The Baseball City Royals were, although I don’t think anyone knew it at the time, just one year away from joining the Bartow Polkers and Key West Sun Caps on a long list of defunct Florida State league franchises. The team played its games at the Boardwalk and Baseball Complex near Davenport where their major league affiliate, the Kansas City Royals, held spring training. Boardwalk and Baseball was conceived as kind of a Disney for baseball fans, built on the site of the old Circus World attraction, off Interstate-4, not far west of the land of the Mouse. But the amusement park, which was part of the theme, was already closed for good by the time Sue and I saw it and the Royals, who drew a total of only 21,000 fans during the entire 1991 season, left after 1992. Home Run Boulevard is still there but today it snakes through an industrial park and comes to an unceremonious and sandy end in a vast empty field. It was in these humble surroundings, however, that something even Mickey might find magical happened.
That Sunday afternoon was the last Sunday before Memorial Day and, as I recall, the last day game the Baseball City Royals had scheduled that year. Predictably, it was oppressively hot, hazy and humid as the St. Lucie Mets and Royals went at it on the field and since there were only about 100 people in attendance, we all had our pick of places to sit in the ballpark which seated 8,000. But almost everyone went for the shade and relative cool of a small section near the rear of the seating bowl where an overhang over the concourse covered four or five rows of seats.
Many of the folks at the game that day were members of the Baseball City Royals Booster Club and they were dressed in bright yellow golf shirts, which designated them as such. The group was made up mostly of local retirees and after the game had gone on for a few innings one gentleman made his way over to us. He said that he and some of the other members had been fans of our MLB Magazine segment and they wondered if we would like to come to a postgame picnic they held for the players a few times a season. We had the night off and a free meal was welcome, especially since it had started to drizzle and they told us the picnic would be held in one of the team’s air conditioned meeting rooms, so we quickly said yes.
All the players we met as that season unfolded were friendly with us. As I look back on it, this doesn’t seem surprising. We were just a bit older than most of them, doing something that they had a unique ability to appreciate and we appeared regularly on ESPN, a channel they all watched religiously when they weren’t playing. But at the time, I think Sue and I still felt a little self-conscious when we interacted with the players off the field. They were young and exceptional athletes, and they were confident in their place at the center of attention; we were a sideshow even if we were a popular one. As such, I recall that we got our lasagna and sodas and found a table by ourselves.
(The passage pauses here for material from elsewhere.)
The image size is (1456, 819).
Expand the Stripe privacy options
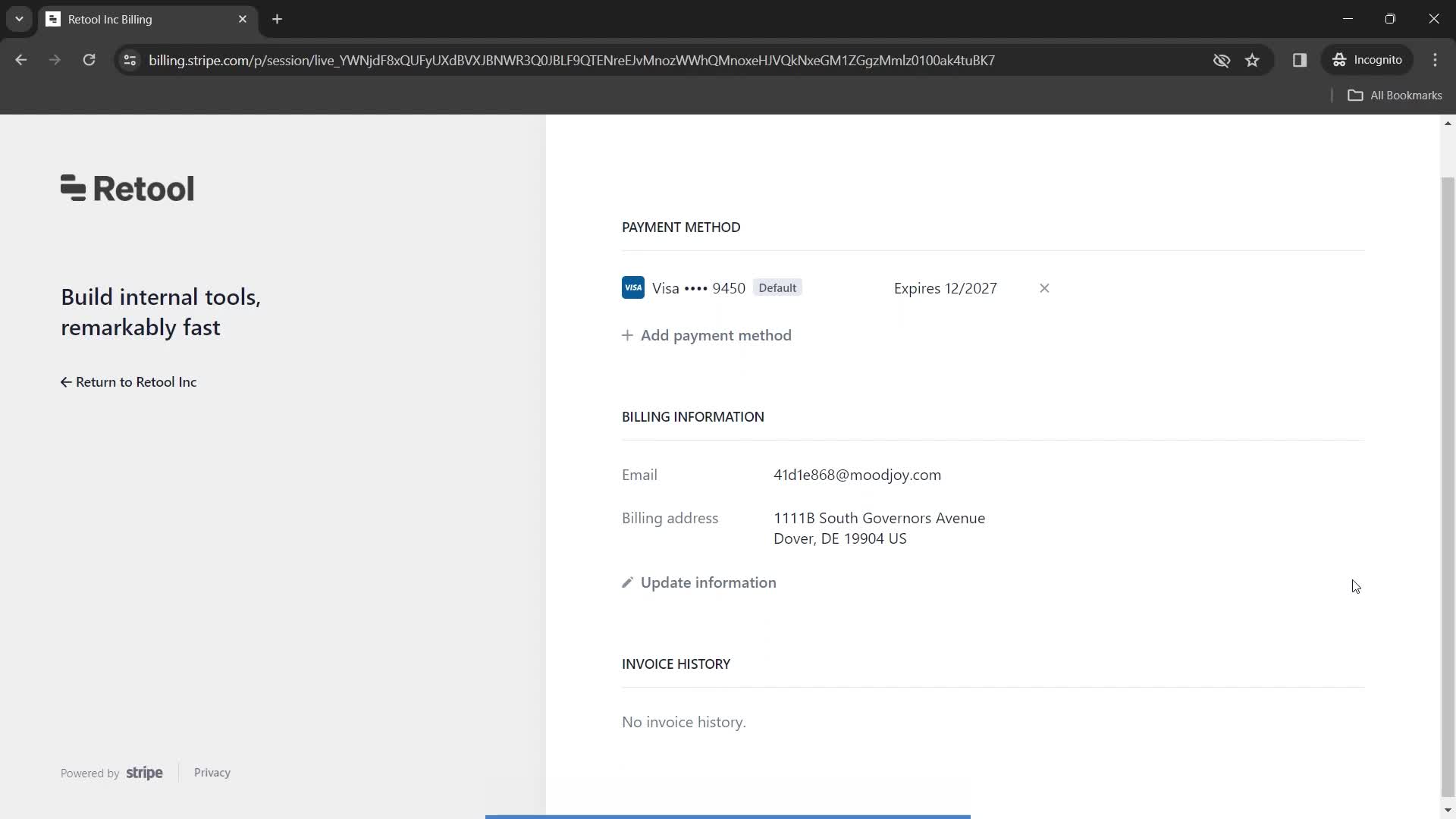click(213, 773)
We would be staying in the Tampa area that night and so when we had finished, I am sure we were wondering when it would be appropriate to say our goodbyes and hit the road. Perhaps our new friend from the boosters could sense this because before long he made his way over to our table. “Before you go,” he said, “we’ve got a little surprise for you.”
It turned out that he and some other members of the club had seen an article in the Tampa Tribune the previous week in which the reporter had highlighted our money woes. “After 16,000 miles,” the scribe had written, “the initial surplus of $4,000 had dwindled to $400.” I am not sure we ever had quite $4,000 and we were certainly below $400 by that Sunday, but that would soon change. The Baseball City Booster Club had decided to donate $200 of the money it collected from dues to our cause in hopes that it would help us continue with the trip. We hastily got our video camera back out of its case and someone shot some footage as two members of the club presented us with the money, in cash. I fumbled over words of thanks and tried to come up with the right thing to say, “this means an unbelievable amount to both Sue and I.”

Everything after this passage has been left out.